• **EXERCISE INSTRUCTIONS**: Lay out the records below as a Markdown table with two columns, No. and Line, giving each line its own numbered row and leaving out blank lines.

• **MATERIAL FOR THE TASK**:
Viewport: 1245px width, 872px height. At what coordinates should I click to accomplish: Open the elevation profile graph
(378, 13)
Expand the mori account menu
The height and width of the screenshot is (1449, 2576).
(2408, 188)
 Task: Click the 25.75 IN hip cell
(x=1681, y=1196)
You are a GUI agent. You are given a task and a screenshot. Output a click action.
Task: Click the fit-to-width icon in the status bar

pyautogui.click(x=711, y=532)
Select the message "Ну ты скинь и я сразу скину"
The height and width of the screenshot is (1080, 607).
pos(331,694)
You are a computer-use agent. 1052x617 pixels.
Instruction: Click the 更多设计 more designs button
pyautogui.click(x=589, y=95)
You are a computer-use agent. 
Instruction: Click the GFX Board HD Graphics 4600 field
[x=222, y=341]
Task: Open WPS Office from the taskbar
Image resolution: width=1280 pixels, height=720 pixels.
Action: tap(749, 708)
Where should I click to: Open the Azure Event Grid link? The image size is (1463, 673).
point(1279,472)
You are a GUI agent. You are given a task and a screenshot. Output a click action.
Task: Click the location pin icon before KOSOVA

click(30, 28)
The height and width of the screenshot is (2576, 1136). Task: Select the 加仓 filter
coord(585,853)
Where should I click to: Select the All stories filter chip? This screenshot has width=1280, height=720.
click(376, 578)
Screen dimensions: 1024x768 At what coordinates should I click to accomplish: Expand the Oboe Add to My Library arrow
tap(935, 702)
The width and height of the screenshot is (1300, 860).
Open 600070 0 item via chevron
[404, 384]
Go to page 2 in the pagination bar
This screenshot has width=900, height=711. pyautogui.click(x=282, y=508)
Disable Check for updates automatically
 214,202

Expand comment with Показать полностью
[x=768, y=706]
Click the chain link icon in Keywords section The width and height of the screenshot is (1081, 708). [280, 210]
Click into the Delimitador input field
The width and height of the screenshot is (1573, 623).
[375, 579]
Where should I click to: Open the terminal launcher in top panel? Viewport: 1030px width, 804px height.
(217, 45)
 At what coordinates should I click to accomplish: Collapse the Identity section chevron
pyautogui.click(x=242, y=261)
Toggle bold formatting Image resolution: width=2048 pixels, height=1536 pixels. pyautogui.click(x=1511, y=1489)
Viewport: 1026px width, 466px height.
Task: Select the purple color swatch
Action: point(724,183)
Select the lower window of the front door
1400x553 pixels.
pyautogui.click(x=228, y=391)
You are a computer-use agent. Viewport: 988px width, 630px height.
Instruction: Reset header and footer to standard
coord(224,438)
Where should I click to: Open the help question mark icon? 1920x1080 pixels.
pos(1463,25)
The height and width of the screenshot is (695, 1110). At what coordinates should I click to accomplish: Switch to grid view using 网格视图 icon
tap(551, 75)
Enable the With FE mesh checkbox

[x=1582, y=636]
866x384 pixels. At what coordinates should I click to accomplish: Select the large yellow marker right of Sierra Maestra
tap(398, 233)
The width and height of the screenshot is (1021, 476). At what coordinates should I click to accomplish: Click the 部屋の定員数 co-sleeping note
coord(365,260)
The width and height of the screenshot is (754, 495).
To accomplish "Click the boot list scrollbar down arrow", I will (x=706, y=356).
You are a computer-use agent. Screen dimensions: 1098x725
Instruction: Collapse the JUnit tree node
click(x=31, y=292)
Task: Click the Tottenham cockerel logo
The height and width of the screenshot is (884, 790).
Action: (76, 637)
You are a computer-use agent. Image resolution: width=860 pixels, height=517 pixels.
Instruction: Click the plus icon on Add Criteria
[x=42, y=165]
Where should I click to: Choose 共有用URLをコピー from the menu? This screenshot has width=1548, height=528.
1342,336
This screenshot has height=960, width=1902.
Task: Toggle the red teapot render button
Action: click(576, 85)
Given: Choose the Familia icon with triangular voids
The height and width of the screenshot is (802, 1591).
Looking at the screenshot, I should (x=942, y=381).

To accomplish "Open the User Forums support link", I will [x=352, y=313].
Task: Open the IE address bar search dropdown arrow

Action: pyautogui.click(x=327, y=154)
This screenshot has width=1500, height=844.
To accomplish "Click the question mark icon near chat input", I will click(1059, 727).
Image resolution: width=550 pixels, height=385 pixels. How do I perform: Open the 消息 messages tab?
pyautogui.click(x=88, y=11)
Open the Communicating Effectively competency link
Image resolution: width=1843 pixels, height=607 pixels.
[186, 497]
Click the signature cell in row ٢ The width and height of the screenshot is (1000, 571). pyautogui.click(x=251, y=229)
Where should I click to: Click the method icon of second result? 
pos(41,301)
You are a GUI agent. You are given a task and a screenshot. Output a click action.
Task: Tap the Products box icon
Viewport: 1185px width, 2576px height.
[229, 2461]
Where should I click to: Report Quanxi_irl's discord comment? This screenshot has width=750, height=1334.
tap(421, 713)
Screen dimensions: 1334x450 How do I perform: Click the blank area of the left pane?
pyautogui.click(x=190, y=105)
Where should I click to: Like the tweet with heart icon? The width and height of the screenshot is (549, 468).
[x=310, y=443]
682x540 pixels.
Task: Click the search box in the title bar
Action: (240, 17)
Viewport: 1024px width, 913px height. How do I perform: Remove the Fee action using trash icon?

• **SOLUTION**:
| No. | Line |
|---|---|
| 1 | Viewport: 1245px width, 872px height. At what coordinates should I click to accomplish: Open the elevation profile graph |
| 2 | (378, 13) |
| 3 | Expand the mori account menu |
| 4 | The height and width of the screenshot is (1449, 2576). |
| 5 | (2408, 188) |
| 6 |  Task: Click the 25.75 IN hip cell |
| 7 | (x=1681, y=1196) |
| 8 | You are a GUI agent. You are given a task and a screenshot. Output a click action. |
| 9 | Task: Click the fit-to-width icon in the status bar |
| 10 | pyautogui.click(x=711, y=532) |
| 11 | Select the message "Ну ты скинь и я сразу скину" |
| 12 | The height and width of the screenshot is (1080, 607). |
| 13 | pos(331,694) |
| 14 | You are a computer-use agent. 1052x617 pixels. |
| 15 | Instruction: Click the 更多设计 more designs button |
| 16 | pyautogui.click(x=589, y=95) |
| 17 | You are a computer-use agent.  |
| 18 | Instruction: Click the GFX Board HD Graphics 4600 field |
| 19 | [x=222, y=341] |
| 20 | Task: Open WPS Office from the taskbar |
| 21 | Image resolution: width=1280 pixels, height=720 pixels. |
| 22 | Action: tap(749, 708) |
| 23 | Where should I click to: Open the Azure Event Grid link? The image size is (1463, 673). |
| 24 | point(1279,472) |
| 25 | You are a GUI agent. You are given a task and a screenshot. Output a click action. |
| 26 | Task: Click the location pin icon before KOSOVA |
| 27 | click(30, 28) |
| 28 | The height and width of the screenshot is (2576, 1136). Task: Select the 加仓 filter |
| 29 | coord(585,853) |
| 30 | Where should I click to: Select the All stories filter chip? This screenshot has width=1280, height=720. |
| 31 | click(376, 578) |
| 32 | Screen dimensions: 1024x768 At what coordinates should I click to accomplish: Expand the Oboe Add to My Library arrow |
| 33 | tap(935, 702) |
| 34 | The width and height of the screenshot is (1300, 860). |
| 35 | Open 600070 0 item via chevron |
| 36 | [404, 384] |
| 37 | Go to page 2 in the pagination bar |
| 38 | This screenshot has width=900, height=711. pyautogui.click(x=282, y=508) |
| 39 | Disable Check for updates automatically |
| 40 |  214,202 |
| 41 | Expand comment with Показать полностью |
| 42 | [x=768, y=706] |
| 43 | Click the chain link icon in Keywords section The width and height of the screenshot is (1081, 708). [280, 210] |
| 44 | Click into the Delimitador input field |
| 45 | The width and height of the screenshot is (1573, 623). |
| 46 | [375, 579] |
| 47 | Where should I click to: Open the terminal launcher in top panel? Viewport: 1030px width, 804px height. |
| 48 | (217, 45) |
| 49 |  At what coordinates should I click to accomplish: Collapse the Identity section chevron |
| 50 | pyautogui.click(x=242, y=261) |
| 51 | Toggle bold formatting Image resolution: width=2048 pixels, height=1536 pixels. pyautogui.click(x=1511, y=1489) |
| 52 | Viewport: 1026px width, 466px height. |
| 53 | Task: Select the purple color swatch |
| 54 | Action: point(724,183) |
| 55 | Select the lower window of the front door |
| 56 | 1400x553 pixels. |
| 57 | pyautogui.click(x=228, y=391) |
| 58 | You are a computer-use agent. Viewport: 988px width, 630px height. |
| 59 | Instruction: Reset header and footer to standard |
| 60 | coord(224,438) |
| 61 | Where should I click to: Open the help question mark icon? 1920x1080 pixels. |
| 62 | pos(1463,25) |
| 63 | The height and width of the screenshot is (695, 1110). At what coordinates should I click to accomplish: Switch to grid view using 网格视图 icon |
| 64 | tap(551, 75) |
| 65 | Enable the With FE mesh checkbox |
| 66 | [x=1582, y=636] |
| 67 | 866x384 pixels. At what coordinates should I click to accomplish: Select the large yellow marker right of Sierra Maestra |
| 68 | tap(398, 233) |
| 69 | The width and height of the screenshot is (1021, 476). At what coordinates should I click to accomplish: Click the 部屋の定員数 co-sleeping note |
| 70 | coord(365,260) |
| 71 | The width and height of the screenshot is (754, 495). |
| 72 | To accomplish "Click the boot list scrollbar down arrow", I will (x=706, y=356). |
| 73 | You are a computer-use agent. Screen dimensions: 1098x725 |
| 74 | Instruction: Collapse the JUnit tree node |
| 75 | click(x=31, y=292) |
| 76 | Task: Click the Tottenham cockerel logo |
| 77 | The height and width of the screenshot is (884, 790). |
| 78 | Action: (76, 637) |
| 79 | You are a computer-use agent. Image resolution: width=860 pixels, height=517 pixels. |
| 80 | Instruction: Click the plus icon on Add Criteria |
| 81 | [x=42, y=165] |
| 82 | Where should I click to: Choose 共有用URLをコピー from the menu? This screenshot has width=1548, height=528. |
| 83 | 1342,336 |
| 84 | This screenshot has height=960, width=1902. |
| 85 | Task: Toggle the red teapot render button |
| 86 | Action: click(576, 85) |
| 87 | Given: Choose the Familia icon with triangular voids |
| 88 | The height and width of the screenshot is (802, 1591). |
| 89 | Looking at the screenshot, I should (x=942, y=381). |
| 90 | To accomplish "Open the User Forums support link", I will [x=352, y=313]. |
| 91 | Task: Open the IE address bar search dropdown arrow |
| 92 | Action: pyautogui.click(x=327, y=154) |
| 93 | This screenshot has width=1500, height=844. |
| 94 | To accomplish "Click the question mark icon near chat input", I will click(1059, 727). |
| 95 | Image resolution: width=550 pixels, height=385 pixels. How do I perform: Open the 消息 messages tab? |
| 96 | pyautogui.click(x=88, y=11) |
| 97 | Open the Communicating Effectively competency link |
| 98 | Image resolution: width=1843 pixels, height=607 pixels. |
| 99 | [186, 497] |
| 100 | Click the signature cell in row ٢ The width and height of the screenshot is (1000, 571). pyautogui.click(x=251, y=229) |
| 101 | Where should I click to: Click the method icon of second result?  |
| 102 | pos(41,301) |
| 103 | You are a GUI agent. You are given a task and a screenshot. Output a click action. |
| 104 | Task: Tap the Products box icon |
| 105 | Viewport: 1185px width, 2576px height. |
| 106 | [229, 2461] |
| 107 | Where should I click to: Report Quanxi_irl's discord comment? This screenshot has width=750, height=1334. |
| 108 | tap(421, 713) |
| 109 | Screen dimensions: 1334x450 How do I perform: Click the blank area of the left pane? |
| 110 | pyautogui.click(x=190, y=105) |
| 111 | Where should I click to: Like the tweet with heart icon? The width and height of the screenshot is (549, 468). |
| 112 | [x=310, y=443] |
| 113 | 682x540 pixels. |
| 114 | Task: Click the search box in the title bar |
| 115 | Action: (240, 17) |
| 116 | Viewport: 1024px width, 913px height. How do I perform: Remove the Fee action using trash icon? |